## YOUR GOAL
The records below need to come back exactly as they are, pictures omitted.

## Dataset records
====

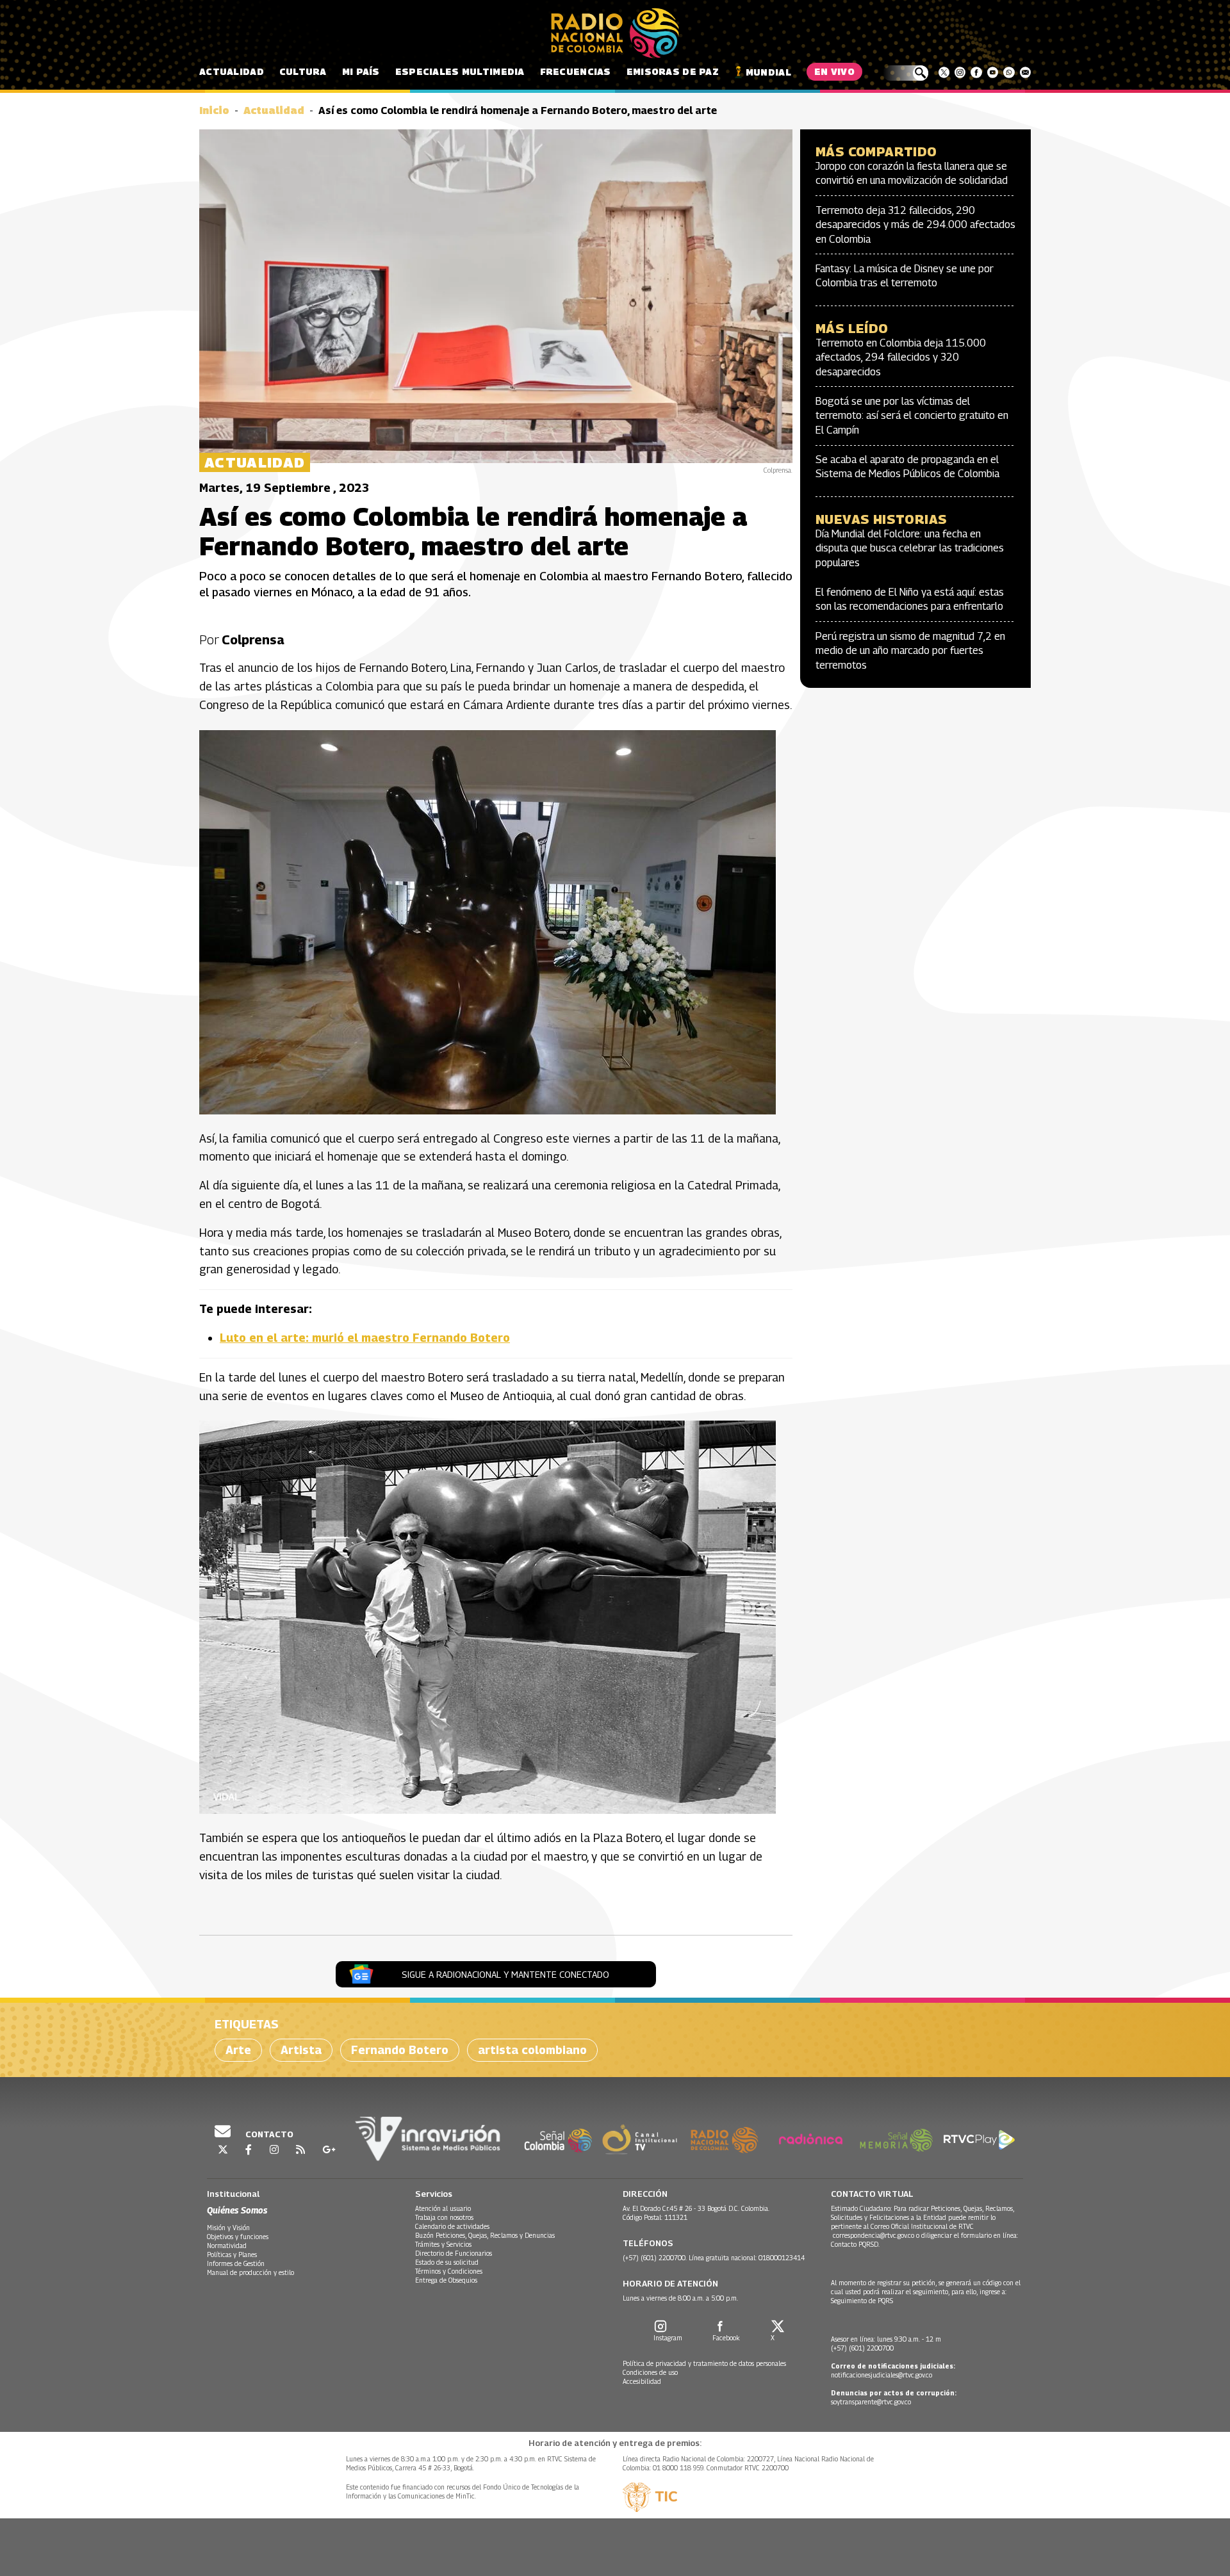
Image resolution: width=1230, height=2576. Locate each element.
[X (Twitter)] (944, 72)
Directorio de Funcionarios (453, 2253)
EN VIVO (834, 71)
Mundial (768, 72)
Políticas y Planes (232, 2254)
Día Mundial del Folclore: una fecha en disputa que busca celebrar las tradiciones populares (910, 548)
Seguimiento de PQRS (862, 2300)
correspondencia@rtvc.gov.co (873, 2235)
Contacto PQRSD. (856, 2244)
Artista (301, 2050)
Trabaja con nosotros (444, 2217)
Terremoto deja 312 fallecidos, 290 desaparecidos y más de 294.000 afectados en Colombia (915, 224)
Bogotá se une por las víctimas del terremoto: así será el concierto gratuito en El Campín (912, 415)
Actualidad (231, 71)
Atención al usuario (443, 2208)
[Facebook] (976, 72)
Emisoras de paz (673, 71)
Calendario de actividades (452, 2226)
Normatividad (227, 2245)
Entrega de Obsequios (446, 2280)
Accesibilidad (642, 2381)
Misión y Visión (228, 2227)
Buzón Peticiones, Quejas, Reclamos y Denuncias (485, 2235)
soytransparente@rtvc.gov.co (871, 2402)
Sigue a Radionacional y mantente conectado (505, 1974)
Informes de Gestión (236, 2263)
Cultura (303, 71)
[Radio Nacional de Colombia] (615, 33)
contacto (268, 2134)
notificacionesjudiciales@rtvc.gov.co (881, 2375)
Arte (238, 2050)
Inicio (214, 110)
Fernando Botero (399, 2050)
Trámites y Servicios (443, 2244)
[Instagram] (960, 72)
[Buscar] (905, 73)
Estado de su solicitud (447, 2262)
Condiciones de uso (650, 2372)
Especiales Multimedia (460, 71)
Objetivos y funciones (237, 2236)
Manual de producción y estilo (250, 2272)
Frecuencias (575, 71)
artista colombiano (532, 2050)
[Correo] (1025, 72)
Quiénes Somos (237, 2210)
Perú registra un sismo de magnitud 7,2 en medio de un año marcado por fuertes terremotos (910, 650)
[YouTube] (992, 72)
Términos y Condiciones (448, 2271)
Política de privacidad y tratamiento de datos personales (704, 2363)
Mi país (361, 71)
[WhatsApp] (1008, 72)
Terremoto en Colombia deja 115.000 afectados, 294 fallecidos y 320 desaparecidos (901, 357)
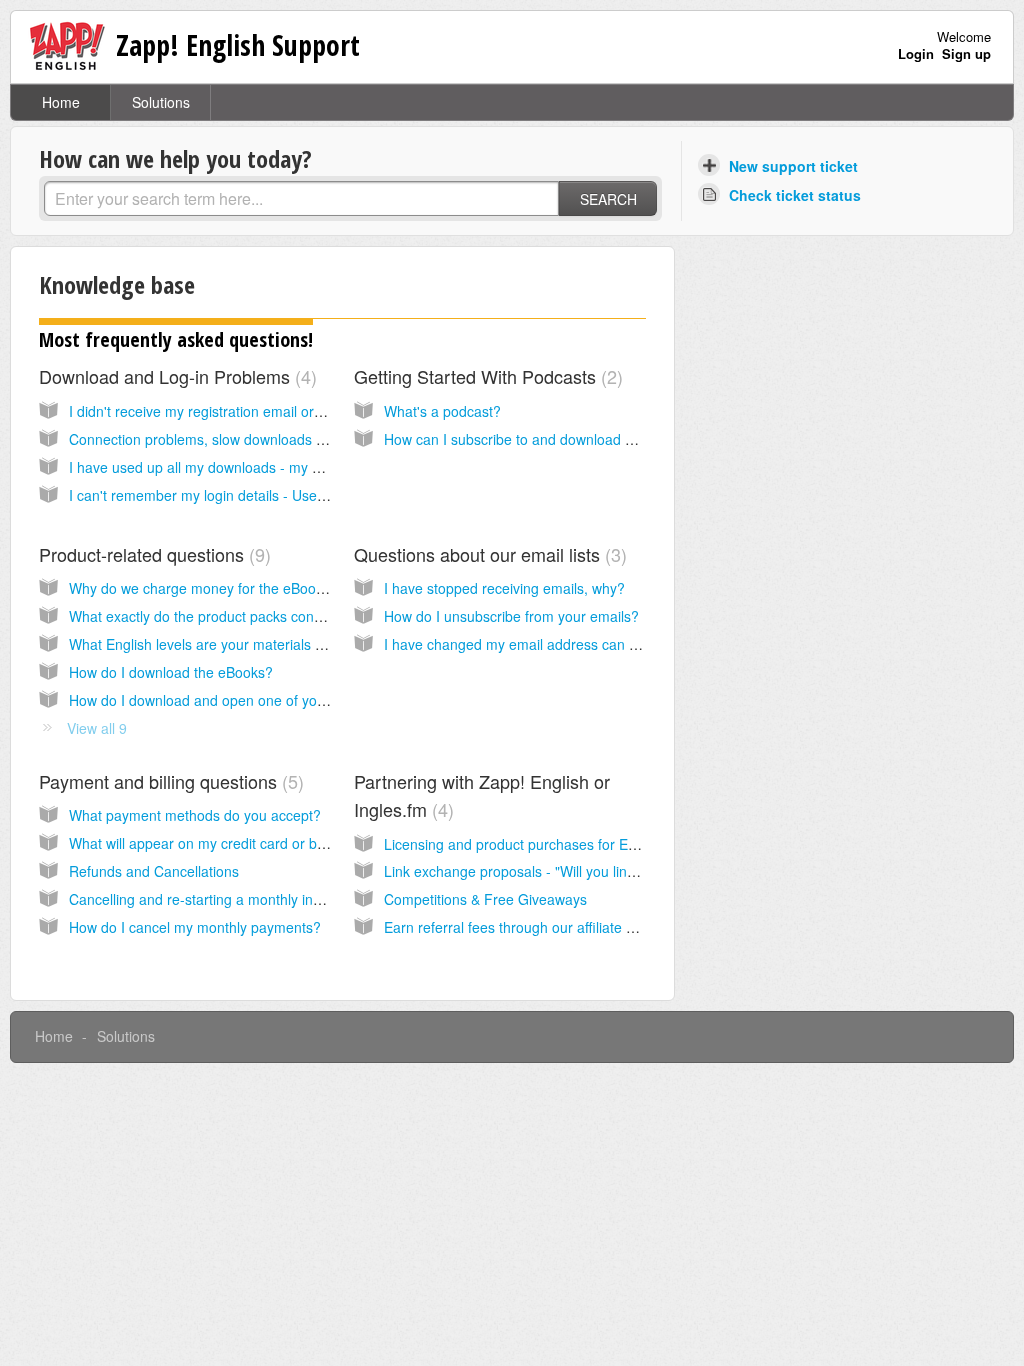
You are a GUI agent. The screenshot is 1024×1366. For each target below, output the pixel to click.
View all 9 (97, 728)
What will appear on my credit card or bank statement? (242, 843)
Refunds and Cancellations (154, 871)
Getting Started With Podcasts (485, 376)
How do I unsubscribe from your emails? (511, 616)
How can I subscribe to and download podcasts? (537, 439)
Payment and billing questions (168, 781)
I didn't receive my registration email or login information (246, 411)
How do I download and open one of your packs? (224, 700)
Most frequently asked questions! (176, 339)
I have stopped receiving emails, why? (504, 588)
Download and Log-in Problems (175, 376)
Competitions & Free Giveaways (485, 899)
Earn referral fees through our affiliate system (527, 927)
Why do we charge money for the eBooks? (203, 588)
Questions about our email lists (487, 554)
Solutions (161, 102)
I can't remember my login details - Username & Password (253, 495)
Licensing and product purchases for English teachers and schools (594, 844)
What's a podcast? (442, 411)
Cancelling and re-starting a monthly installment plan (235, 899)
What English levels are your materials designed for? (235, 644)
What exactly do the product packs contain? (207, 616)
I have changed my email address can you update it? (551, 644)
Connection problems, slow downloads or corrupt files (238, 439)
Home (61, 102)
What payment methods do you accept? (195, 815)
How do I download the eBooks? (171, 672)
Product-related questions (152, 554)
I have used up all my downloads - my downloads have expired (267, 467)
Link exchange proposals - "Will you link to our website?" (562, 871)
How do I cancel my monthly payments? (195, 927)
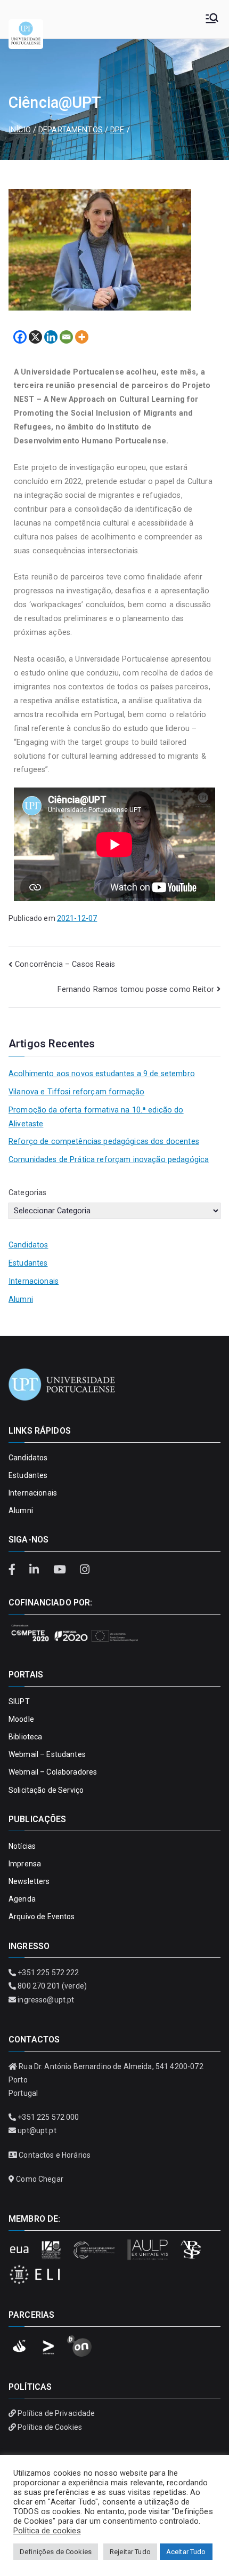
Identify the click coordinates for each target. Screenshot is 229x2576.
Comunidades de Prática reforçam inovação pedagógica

====

## REPLY
Image resolution: width=1230, height=2576. Locate each element.
[X (Twitter)] (944, 72)
Directorio de Funcionarios (453, 2253)
EN VIVO (834, 71)
Mundial (768, 72)
Políticas y Planes (232, 2254)
Día Mundial del Folclore: una fecha en disputa que busca celebrar las tradiciones populares (910, 548)
Seguimiento de PQRS (862, 2300)
correspondencia@rtvc.gov.co (873, 2235)
Contacto PQRSD. (856, 2244)
Artista (301, 2050)
Trabaja con nosotros (444, 2217)
Terremoto deja 312 fallecidos, 290 desaparecidos y más de 294.000 afectados en Colombia (915, 224)
Bogotá se une por las víctimas del terremoto: así será el concierto gratuito en El Campín (912, 415)
Actualidad (231, 71)
Atención al usuario (443, 2208)
[Facebook] (976, 72)
Emisoras de paz (673, 71)
Calendario de actividades (452, 2226)
Normatividad (227, 2245)
Entrega de Obsequios (446, 2280)
Accesibilidad (642, 2381)
Misión y Visión (228, 2227)
Buzón Peticiones, Quejas, Reclamos y Denuncias (485, 2235)
soytransparente@rtvc.gov.co (871, 2402)
Sigue a Radionacional y mantente conectado (505, 1974)
Informes de Gestión (236, 2263)
Cultura (303, 71)
[Radio Nacional de Colombia] (615, 33)
contacto (268, 2134)
notificacionesjudiciales@rtvc.gov.co (881, 2375)
Arte (238, 2050)
Inicio (214, 110)
Fernando Botero (399, 2050)
Trámites y Servicios (443, 2244)
[Instagram] (960, 72)
[Buscar] (905, 73)
Estado de su solicitud (447, 2262)
Condiciones de uso (650, 2372)
Especiales Multimedia (460, 71)
Objetivos y funciones (237, 2236)
Manual de producción y estilo (250, 2272)
Frecuencias (575, 71)
artista colombiano (532, 2050)
[Correo] (1025, 72)
Quiénes Somos (237, 2210)
Perú registra un sismo de magnitud 7,2 en medio de un año marcado por fuertes terremotos (910, 650)
[YouTube] (992, 72)
Términos y Condiciones (448, 2271)
Política de privacidad y tratamiento de datos personales (704, 2363)
Mi país (361, 71)
[WhatsApp] (1008, 72)
Terremoto en Colombia deja 115.000 afectados, 294 fallecidos y 320 desaparecidos (901, 357)
You are a GUI agent. The screenshot is 1024×1366. For each target below, output the pixel to click.
View all 9 (97, 728)
What will appear on my credit card or bank statement? (242, 843)
Refunds and Cancellations (154, 871)
Getting Started With Podcasts (485, 376)
How do I unsubscribe from your emails? (511, 616)
How can I subscribe to and download podcasts? (537, 439)
Payment and billing questions (168, 781)
I didn't receive my registration email or login information (246, 411)
How do I download and open one of your packs? (224, 700)
Most frequently asked questions! (176, 339)
I have stopped receiving emails, why? (504, 588)
Download and Log-in Problems (175, 376)
Competitions & Free Giveaways (485, 899)
Earn referral fees through our affiliate system (527, 927)
Why do we charge money for the eBooks? (203, 588)
Questions about our email lists (487, 554)
Solutions (161, 102)
I can't remember my login details - Username & Password (253, 495)
Licensing and product purchases for English teachers and schools (594, 844)
What's a podcast? (442, 411)
Cancelling and re-starting a monthly installment plan (235, 899)
What English levels are your materials designed for? (235, 644)
What exactly do the product packs contain? (207, 616)
I have changed my email address can you update it? (551, 644)
Connection problems, slow downloads or corrupt files (238, 439)
Home (61, 102)
What payment methods do you accept? (195, 815)
How do I download the eBooks? (171, 672)
Product-related questions (152, 554)
I have used up all my downloads - my downloads have expired (267, 467)
Link exchange proposals - "Will you link to our website?" (562, 871)
How do I cancel my monthly payments? (195, 927)
Identify the click coordinates for each target. Screenshot is 229x2576.
Comunidades de Prática reforçam inovação pedagógica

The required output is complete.